We arrived in Venice and parked our bikes in the middle of town. While Venice is a beautiful and a very unique place, our experience was that there was so much more away from the tourist areas. We spent an hour in Venice, and then headed out to Verano were we spent the night. Verano is the fourth most popular tourist city in Italy. It’s a popular place for Japanese tourists who stop there to see the home of Romeo and Juliet. What impressed me the most was the size of the public plaza, the number of restaurants with outdoor seating, and the coliseum (the only coliseum in Italy that continues to host events, such as opera and concerts).
On our final day we took a lazy ride from Verano to Milan. We spent our last evening in a small town outside of Milan with Homero, the gentleman who rented us the motorcycles. He took us to a small neighborhood restaurant where we were treated as special guests.
The Trip of a Lifetime
Coming back from the trip I was filled with excitement about our accomplishment. It would have been easy to play it safe on this trip. Take the train, take a tour bus, go with the flow. Instead we decided to be bold and confident in our abilities to make it work. We didn’t listen to other people’s opinions about our choices; we moved forward knowing it was about us and not them.
We prepared thoroughly, gaining riding experience while making some good decisions about equipment.

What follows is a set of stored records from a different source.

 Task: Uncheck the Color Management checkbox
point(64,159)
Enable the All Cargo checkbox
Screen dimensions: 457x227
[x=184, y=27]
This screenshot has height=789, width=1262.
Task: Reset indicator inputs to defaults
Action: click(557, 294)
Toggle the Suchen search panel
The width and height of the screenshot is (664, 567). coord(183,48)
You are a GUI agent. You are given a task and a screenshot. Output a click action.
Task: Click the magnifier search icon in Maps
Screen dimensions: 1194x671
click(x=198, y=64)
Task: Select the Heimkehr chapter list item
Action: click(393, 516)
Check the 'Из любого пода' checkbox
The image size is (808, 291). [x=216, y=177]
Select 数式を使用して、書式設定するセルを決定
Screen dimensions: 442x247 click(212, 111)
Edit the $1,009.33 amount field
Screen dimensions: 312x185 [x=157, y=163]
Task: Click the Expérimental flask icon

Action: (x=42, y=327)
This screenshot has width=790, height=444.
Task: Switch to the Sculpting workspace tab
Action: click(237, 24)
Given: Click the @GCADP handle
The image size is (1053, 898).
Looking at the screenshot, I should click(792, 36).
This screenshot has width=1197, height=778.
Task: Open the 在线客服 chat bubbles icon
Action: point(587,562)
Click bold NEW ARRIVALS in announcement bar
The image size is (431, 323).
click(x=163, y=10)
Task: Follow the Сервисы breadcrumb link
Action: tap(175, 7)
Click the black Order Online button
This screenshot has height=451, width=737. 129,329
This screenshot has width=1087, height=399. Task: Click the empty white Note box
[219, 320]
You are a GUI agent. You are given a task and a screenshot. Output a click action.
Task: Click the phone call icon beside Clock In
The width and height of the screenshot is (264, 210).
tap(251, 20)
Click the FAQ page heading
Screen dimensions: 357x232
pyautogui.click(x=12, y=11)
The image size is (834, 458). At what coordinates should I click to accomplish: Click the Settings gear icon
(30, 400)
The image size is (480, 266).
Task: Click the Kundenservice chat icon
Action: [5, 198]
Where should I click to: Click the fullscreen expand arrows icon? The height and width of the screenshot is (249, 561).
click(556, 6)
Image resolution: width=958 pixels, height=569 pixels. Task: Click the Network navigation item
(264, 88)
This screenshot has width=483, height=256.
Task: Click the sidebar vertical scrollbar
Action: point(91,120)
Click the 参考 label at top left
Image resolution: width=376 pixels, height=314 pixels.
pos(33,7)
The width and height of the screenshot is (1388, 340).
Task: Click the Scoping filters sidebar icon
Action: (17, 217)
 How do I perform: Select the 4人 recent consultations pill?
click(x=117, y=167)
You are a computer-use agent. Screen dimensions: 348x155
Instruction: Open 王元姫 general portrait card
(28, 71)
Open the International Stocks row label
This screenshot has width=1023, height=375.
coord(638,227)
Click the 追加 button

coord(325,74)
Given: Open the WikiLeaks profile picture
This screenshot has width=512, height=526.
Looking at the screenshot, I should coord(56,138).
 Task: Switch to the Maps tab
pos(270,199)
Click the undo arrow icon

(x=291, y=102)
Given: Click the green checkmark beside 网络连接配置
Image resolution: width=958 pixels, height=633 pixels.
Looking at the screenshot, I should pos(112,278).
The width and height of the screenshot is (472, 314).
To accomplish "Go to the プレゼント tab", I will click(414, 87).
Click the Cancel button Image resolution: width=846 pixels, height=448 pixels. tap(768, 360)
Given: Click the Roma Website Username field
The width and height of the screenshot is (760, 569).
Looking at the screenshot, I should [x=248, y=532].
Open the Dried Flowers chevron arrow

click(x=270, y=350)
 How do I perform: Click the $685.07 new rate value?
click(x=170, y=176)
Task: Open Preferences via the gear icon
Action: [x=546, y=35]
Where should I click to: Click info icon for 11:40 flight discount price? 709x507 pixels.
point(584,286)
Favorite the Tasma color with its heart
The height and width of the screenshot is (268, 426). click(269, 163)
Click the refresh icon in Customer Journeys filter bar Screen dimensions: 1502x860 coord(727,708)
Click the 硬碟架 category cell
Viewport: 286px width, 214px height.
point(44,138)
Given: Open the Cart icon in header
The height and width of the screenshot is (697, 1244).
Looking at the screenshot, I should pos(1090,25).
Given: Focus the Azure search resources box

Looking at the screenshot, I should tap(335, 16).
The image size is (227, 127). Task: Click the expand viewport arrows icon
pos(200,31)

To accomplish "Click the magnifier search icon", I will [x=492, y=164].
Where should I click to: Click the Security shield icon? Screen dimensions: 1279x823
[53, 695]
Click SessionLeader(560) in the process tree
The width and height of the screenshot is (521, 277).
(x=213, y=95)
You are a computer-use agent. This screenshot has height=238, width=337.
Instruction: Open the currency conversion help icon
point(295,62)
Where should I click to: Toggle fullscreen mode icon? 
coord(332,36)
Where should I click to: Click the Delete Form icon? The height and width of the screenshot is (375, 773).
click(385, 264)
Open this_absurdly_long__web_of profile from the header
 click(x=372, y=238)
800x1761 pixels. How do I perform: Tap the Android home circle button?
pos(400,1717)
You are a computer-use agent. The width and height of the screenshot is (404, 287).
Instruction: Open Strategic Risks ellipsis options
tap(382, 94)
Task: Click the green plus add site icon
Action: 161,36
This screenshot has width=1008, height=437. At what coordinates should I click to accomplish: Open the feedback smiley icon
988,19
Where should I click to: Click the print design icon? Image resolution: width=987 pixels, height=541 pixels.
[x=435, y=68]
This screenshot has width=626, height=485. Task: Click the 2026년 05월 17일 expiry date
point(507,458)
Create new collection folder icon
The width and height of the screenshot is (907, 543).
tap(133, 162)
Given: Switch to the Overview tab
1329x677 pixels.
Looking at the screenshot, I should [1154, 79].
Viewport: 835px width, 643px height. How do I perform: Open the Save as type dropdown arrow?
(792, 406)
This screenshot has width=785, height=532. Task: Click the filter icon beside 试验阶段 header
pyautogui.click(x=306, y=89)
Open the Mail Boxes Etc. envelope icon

There was an overall plan, but we left the door open for spontaneity by not micromanaging the trip. The rewards in life come from at you from many directions, but one of the greatest is overcoming seemingly impossible scenarios.
That’s what we did on this trip, and the rewards will be a lifetime of memories for my son and I, remembering the time we rode motorcycles across Italy in the summer of 2012.
As a Prosperion Advisor, Craig has the independence, support and resources to help clients with what he does best – listening to their stories, discovering their desires, and identifying their greatest financial risks, before developing a comprehensive approach to meeting those needs. Learn more about Craig here.
The opinions voiced in this material are for general information only and are not intended to provide specific advice or recommendations for any individual. To determine which investment(s) may be appropriate for you, consult your financial advisor prior to investing.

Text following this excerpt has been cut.